[Stored data]
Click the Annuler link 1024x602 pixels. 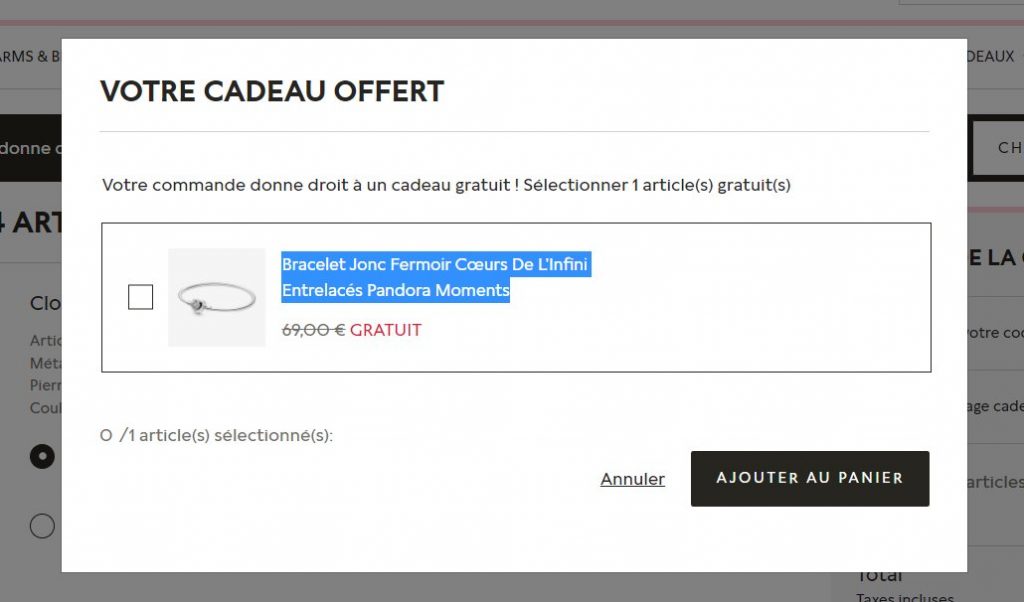click(x=632, y=479)
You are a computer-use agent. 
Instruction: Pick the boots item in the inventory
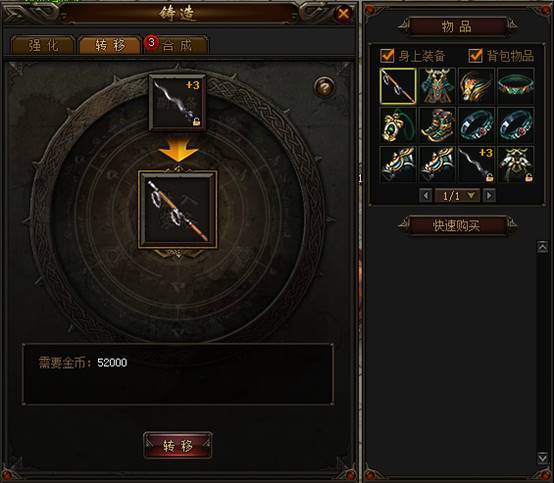[x=437, y=125]
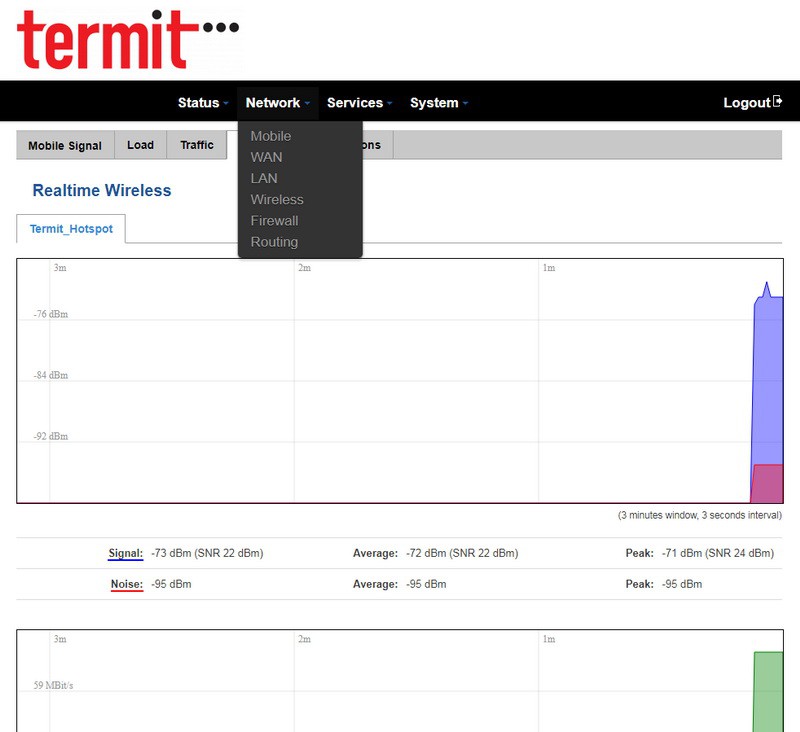Open the Traffic tab

pyautogui.click(x=197, y=145)
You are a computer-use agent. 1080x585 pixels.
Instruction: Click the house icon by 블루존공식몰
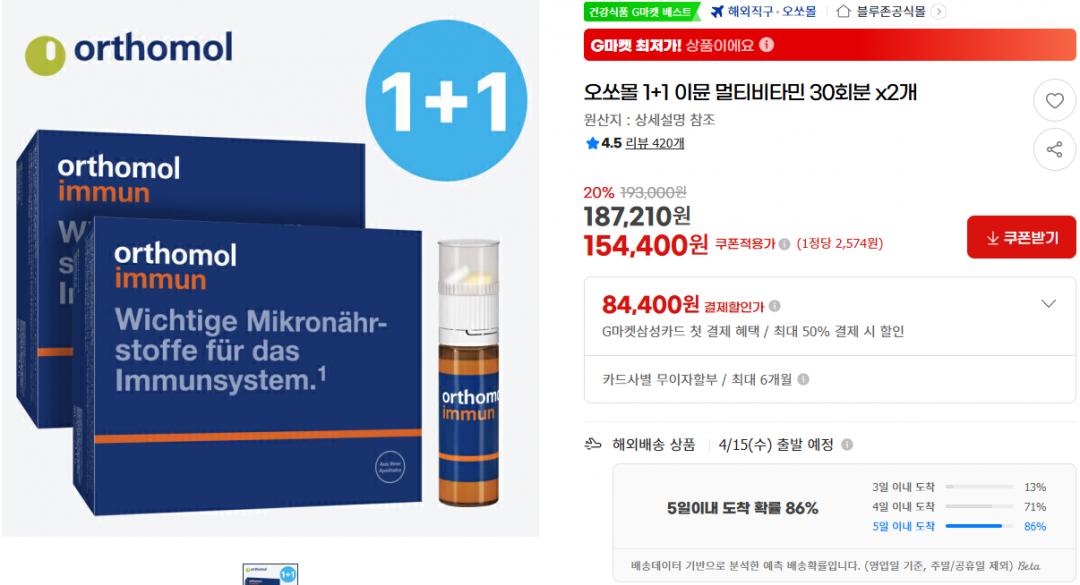pos(843,11)
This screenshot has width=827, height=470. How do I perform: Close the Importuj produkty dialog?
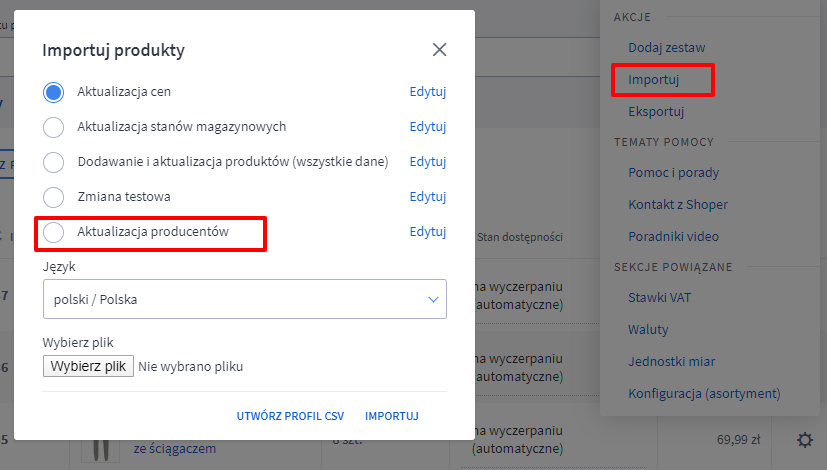pyautogui.click(x=439, y=50)
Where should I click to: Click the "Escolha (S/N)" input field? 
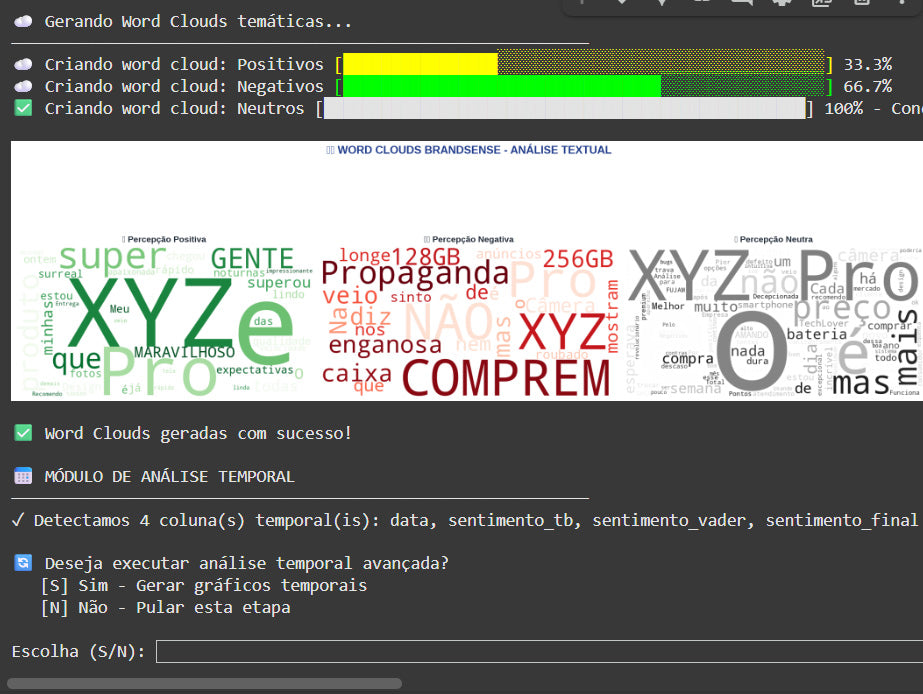538,652
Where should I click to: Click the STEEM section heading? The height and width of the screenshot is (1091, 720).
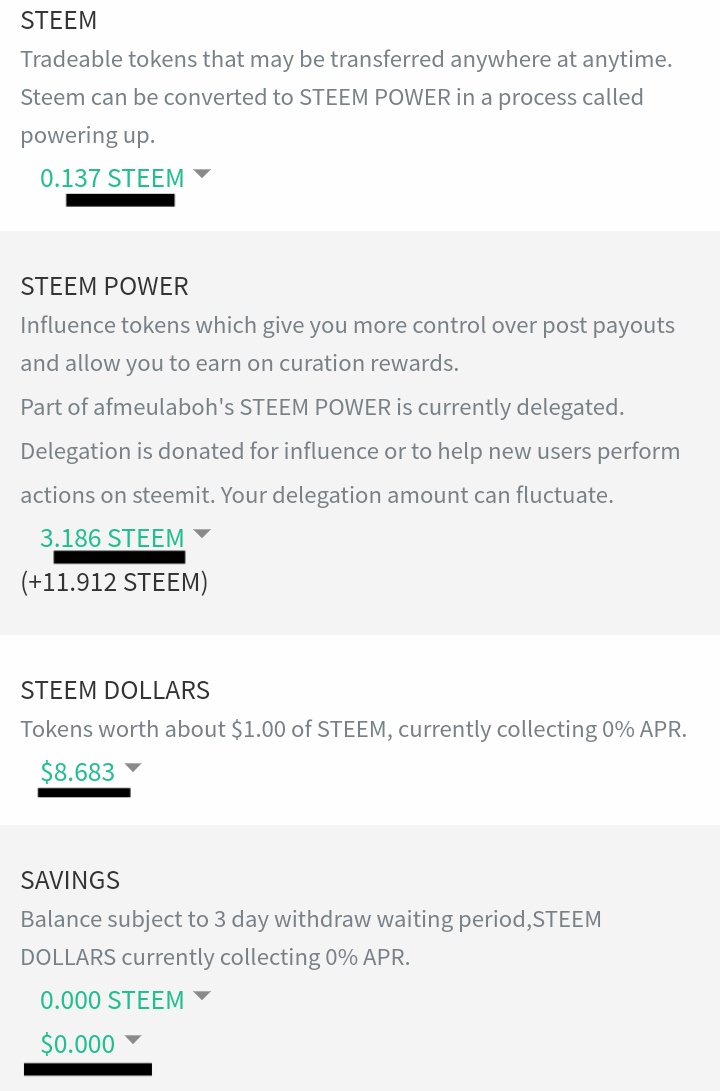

• **THE TASK**
Retype only the lines from the line with "You are a computer-use agent. 1080x585" through the last line of the data. Keep both ends and skip the pictures.

• **OUTPUT OF THE EXERCISE**
You are a computer-use agent. 1080x585 pixels.
Instruction: Click the house icon by 블루존공식몰
pos(843,11)
This screenshot has width=827, height=470. How do I perform: Close the Importuj produkty dialog?
pyautogui.click(x=439, y=50)
Where should I click to: Click the "Escolha (S/N)" input field? 
538,652
Where should I click to: Click the STEEM section heading? The height and width of the screenshot is (1091, 720).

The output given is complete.